### ACTIVITY
Please list every parameter that the Puppet report reference below names, and note where each one is set or used.

### SUPPLIED TEXT
####################

Docs: Report Reference


Report Reference

Report Reference

This page is autogenerated; any changes will get overwritten (last generated on Mon Aug 15 11:39:10 -0700 2011)

Puppet clients can report back to the server after each transaction. This transaction report is sent as a YAML dump of the Puppet::Transaction::Report class and includes every log message that was generated during the transaction along with as many metrics as Puppet knows how to collect. See Reports and Reporting for more information on how to use reports.

Currently, clients default to not sending in reports; you can enable reporting by setting the report parameter to true.

To use a report, set the reports parameter on the server; multiple reports must be comma-separated. You can also specify none to disable reports entirely.

Puppet provides multiple report handlers that will process client reports:

http

Send report information via HTTP to the reporturl. Each host sends its report as a YAML dump and this sends this YAML to a client via HTTP POST. The YAML is the report parameter of the request.”

log

Send all received logs to the local log destinations. Usually the log destination is syslog.

####################

### MATERIAL SUPPLIED

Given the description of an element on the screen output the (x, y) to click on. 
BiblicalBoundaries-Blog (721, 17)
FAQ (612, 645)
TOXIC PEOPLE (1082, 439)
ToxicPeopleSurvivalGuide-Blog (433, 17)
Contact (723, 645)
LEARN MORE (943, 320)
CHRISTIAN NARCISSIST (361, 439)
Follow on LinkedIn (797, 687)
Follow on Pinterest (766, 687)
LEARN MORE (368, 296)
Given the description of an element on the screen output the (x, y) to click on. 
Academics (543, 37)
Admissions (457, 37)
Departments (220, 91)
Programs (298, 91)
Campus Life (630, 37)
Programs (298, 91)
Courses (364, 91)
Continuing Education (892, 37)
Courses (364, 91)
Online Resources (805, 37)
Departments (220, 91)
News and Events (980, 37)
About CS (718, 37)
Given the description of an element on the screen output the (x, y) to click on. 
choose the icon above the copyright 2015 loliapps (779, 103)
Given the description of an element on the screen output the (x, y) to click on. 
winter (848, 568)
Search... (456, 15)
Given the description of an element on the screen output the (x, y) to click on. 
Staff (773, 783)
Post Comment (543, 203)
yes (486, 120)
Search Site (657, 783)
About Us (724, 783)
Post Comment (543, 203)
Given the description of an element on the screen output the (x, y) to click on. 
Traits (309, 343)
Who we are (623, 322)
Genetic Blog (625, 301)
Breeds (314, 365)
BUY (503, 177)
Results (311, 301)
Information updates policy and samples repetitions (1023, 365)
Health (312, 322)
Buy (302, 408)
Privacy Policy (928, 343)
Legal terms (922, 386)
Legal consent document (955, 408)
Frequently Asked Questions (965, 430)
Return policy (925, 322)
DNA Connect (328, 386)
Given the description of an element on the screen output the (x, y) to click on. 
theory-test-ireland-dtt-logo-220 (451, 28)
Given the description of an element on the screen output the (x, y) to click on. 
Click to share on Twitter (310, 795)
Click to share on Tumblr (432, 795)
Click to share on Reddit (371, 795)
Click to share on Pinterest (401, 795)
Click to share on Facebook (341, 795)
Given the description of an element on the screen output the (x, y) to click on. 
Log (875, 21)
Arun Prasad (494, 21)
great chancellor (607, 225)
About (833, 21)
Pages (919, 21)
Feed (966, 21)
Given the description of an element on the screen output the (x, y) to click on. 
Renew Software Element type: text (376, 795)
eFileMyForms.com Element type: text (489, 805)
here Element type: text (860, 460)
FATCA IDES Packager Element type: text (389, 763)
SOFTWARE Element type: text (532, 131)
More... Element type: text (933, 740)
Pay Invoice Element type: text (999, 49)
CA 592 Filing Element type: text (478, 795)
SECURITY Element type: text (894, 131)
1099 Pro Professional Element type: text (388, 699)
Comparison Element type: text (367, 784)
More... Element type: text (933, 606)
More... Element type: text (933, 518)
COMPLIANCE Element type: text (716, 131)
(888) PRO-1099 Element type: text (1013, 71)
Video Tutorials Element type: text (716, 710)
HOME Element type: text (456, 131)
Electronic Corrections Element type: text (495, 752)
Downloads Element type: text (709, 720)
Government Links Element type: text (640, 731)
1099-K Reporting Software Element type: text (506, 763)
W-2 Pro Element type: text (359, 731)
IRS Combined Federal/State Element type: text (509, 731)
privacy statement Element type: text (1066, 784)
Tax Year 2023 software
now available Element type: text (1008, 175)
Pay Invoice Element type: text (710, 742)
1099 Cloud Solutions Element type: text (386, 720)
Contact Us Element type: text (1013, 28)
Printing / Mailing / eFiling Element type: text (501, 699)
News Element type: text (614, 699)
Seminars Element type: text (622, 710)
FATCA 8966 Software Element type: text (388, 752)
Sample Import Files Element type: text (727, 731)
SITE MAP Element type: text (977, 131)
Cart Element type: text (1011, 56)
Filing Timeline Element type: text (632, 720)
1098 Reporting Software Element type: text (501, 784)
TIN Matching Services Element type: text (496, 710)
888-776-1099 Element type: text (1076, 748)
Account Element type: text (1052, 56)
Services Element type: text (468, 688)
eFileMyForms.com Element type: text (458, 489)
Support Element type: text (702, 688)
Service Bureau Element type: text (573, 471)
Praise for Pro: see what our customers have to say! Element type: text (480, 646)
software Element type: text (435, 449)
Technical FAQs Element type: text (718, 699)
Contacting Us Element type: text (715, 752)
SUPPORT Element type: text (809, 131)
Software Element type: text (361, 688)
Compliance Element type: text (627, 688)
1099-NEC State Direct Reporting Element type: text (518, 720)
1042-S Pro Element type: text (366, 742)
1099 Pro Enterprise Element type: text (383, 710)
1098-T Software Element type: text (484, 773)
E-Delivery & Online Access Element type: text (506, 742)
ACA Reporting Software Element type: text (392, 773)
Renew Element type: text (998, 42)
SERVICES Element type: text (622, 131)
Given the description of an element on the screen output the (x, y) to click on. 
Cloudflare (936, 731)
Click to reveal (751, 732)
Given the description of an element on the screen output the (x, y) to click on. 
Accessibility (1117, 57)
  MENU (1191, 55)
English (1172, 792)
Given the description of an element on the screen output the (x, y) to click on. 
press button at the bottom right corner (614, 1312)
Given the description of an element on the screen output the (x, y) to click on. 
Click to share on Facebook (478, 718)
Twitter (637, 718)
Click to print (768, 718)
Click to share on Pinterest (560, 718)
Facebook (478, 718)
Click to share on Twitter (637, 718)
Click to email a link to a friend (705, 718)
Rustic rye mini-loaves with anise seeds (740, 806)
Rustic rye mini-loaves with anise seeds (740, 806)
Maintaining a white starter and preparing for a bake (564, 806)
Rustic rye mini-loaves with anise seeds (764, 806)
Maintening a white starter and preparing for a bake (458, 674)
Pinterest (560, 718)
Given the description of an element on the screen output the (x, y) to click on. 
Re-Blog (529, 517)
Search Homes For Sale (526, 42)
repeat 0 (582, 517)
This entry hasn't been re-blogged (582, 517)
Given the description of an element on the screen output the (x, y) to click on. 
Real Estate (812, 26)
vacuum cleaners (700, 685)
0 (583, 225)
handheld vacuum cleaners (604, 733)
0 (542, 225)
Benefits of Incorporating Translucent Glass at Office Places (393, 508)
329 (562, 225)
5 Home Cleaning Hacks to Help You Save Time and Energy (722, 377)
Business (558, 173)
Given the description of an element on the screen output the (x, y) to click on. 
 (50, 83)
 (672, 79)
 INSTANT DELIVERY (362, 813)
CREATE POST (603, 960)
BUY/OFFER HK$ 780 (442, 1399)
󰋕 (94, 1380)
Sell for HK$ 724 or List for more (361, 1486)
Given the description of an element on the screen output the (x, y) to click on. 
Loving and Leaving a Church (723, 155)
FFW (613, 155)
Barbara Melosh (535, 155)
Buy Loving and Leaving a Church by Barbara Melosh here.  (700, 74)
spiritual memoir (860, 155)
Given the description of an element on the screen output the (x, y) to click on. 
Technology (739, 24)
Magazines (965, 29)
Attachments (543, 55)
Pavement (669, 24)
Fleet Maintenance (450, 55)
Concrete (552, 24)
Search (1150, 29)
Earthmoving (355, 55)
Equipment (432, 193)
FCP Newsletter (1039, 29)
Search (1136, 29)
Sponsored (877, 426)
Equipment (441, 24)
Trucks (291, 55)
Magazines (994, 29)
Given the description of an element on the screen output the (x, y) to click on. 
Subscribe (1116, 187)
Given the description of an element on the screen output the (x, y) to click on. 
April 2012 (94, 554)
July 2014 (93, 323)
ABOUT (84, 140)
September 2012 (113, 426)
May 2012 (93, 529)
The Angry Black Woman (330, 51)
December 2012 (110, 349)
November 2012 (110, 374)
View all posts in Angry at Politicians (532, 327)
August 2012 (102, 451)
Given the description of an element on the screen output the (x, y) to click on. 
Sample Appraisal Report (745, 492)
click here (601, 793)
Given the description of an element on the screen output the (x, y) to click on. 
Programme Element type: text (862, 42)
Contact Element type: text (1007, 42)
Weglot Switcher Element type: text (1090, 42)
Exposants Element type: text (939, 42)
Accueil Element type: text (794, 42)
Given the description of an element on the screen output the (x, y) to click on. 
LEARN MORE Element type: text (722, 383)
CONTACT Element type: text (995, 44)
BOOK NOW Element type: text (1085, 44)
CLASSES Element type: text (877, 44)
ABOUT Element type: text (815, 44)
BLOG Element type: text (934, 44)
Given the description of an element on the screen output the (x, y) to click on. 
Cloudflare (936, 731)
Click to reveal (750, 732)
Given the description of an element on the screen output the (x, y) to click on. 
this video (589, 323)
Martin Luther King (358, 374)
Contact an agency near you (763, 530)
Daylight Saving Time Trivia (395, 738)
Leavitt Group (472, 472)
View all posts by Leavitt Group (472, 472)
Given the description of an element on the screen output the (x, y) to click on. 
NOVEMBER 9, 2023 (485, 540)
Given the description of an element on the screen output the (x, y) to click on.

####################

### WRITTEN REPLY
- report: set to true on clients to turn on reporting
- reports: set on the server to choose the reports to use (comma-separated if there are several, or none to disable reports entirely)
- report: the parameter of the HTTP POST request that carries the YAML